Allday attributes this bizarre advice to unnamed “researchers and weight-loss surgeons.” Of course bariatric surgery patients should be alarmed and cut down or stop using acetaminophen.
The next time someone says “correlation does not equal causation” or belittles epidemiology tell them about this case.
Thanks to David Archer.
The amazing wonders of modern medicine.
But never fear.
In another thousand years, maybe medicine will start to make a little progress.
Maybe.
jimpurdy1943@yahoo.com
I suspect this is an example of a general rule: ALL medicines and surgeries make ALL other medicines and surgeries more dangerous. If you take Drug A, Drug B becomes more dangerous.
The term “drug interaction” obscures the truth that the interactions are always bad.
Seth, that is not completely true. Some drug interactions are actually sought out because they will have additive effects. Taking 2 blood pressure drugs is technically a drug interaction because they both cause lowering of the blood pressure (duplication of therapeutic effect), but in many cases that is the point.
In HIV therapy, Ritonavir is used not as an antiviral drug, but because it inhibits the enzyme that breaks down other antiviral drugs, thereby “boosting” them.

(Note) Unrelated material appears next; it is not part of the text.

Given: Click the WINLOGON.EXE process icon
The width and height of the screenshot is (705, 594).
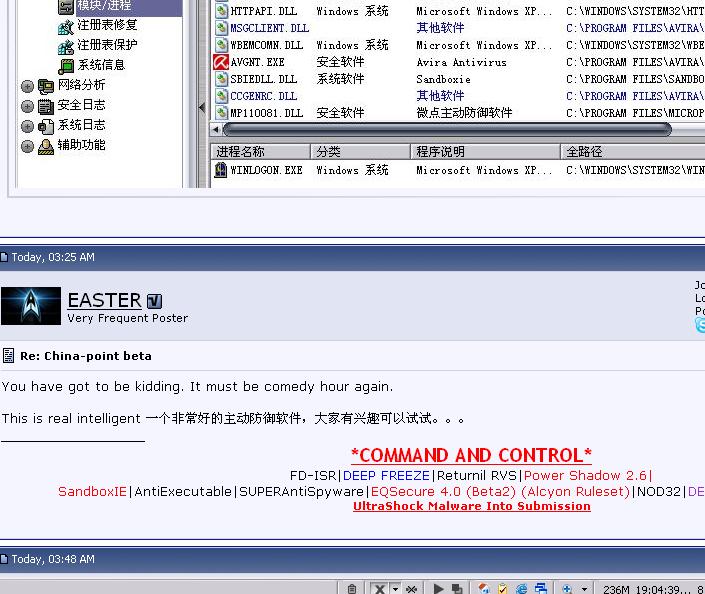Looking at the screenshot, I should pos(222,170).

Seth: “Drug interaction” refers to changes in effectiveness or danger. Taking two blood pressure drugs at once does not reveal “interaction” unless their effects change. Sure, some drugs are specifically designed to make other drugs/surgery work better. Or reduce their side effects. The most common example is analgesics: Make surgery more bearable. They are exceptions to the rule, yes.
It is dangerous to generalize. We would be far worse off without modern medicine.
Seth: Yes, some parts of modern medicine unquestionably help, at least short-term. I have a harder time than you assessing the long-term effects, in particular the effects on innovation. For example, how have antibiotics influenced our understanding of disease?
Also, people who’ve had bariatric surgery may be less able to absorb some medicines– a friend had to have her antibiotic dose increased when she had pneumonia.